注意如果开始时连续数小于d时也要是合数；

用DFS暴力搜索；

#include<iostream>
#include<cstdio>
#include<cstdlib>
#include<algorithm>
#include<cmath>
#include<cstring>
using namespace std;
int num[1024],S,E,d;;
bool visit[1024],hash[10024]={0};
void Prime(  )
{
   for( int i = 2 ; i <= 100 ; i ++ )
   {
       if( hash[i] ) continue;
       for( int j = 2; j *i <=10000 ; j ++ )

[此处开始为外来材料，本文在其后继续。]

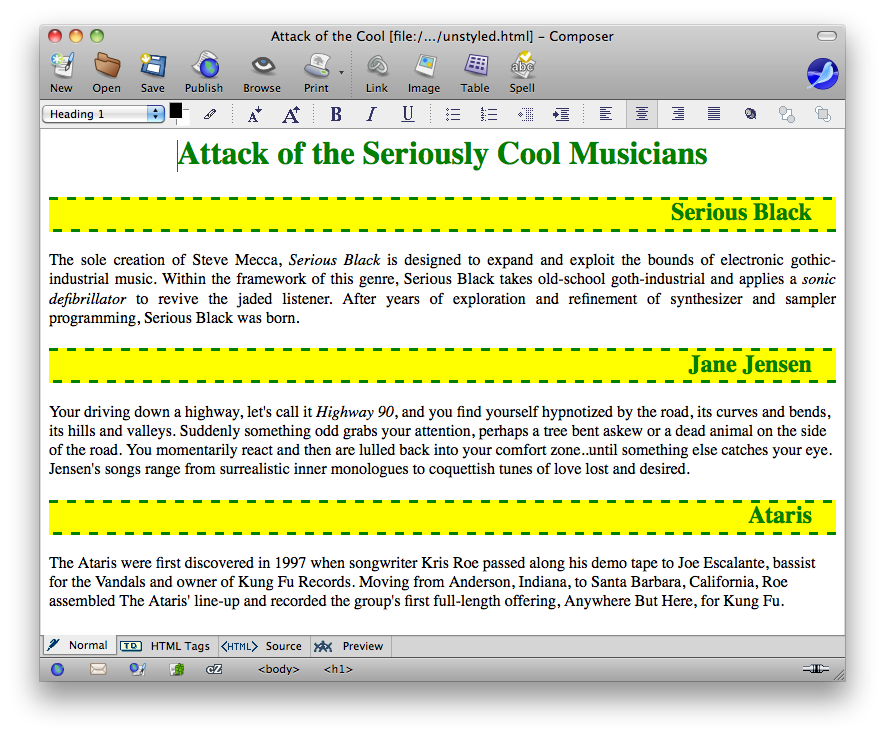Viewport: 885px width, 736px height.
Task: Toggle bold formatting
Action: [336, 115]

            hash[i*j] = 1;         
   }
}
bool judge( int t ,int number)
{
       if( t ==0  ) return true;
       int L = t - d + 1;
       if( L < 0 ) L =0;
       int sum = number;
       for( int i = t - 1; i >= L; i -- )
       {
            sum += num[i];     
           if( !hash[sum] ) return false;
    }
   return true;
}
bool DFS( int n )
{
   if( n == E - S + 1 ) 
   {
        return true;
   }
    for( int i = S ; i <= E; i ++ )
    {
         if( !visit[i] && judge( n , i ) )
         {
            visit[i] = true;
            num[n] = i;
            if(DFS( n + 1 )) return true;
            visit[i] = false;             
         }    
    }
    return false;
}
int main(  )
{   
    Prime(  );
    while( scanf( "%d %d %d",&S,&E,&d ),S||E||d )
    {
       if( S + E + d == 0 ) break;
       memset( visit , 0 , sizeof(visit));
       if( DFS( 0 ) == false) printf( "No anti-prime sequence exists.\n" );
       else
       {
            printf( "%d",num[0] );
           for( int i = 1; i <= E - S ; i ++ )
           {
              printf( ",%d",num[i] );    
           }
           puts( "" );
       }
    }
    //system( "pause" );
    return 0;
}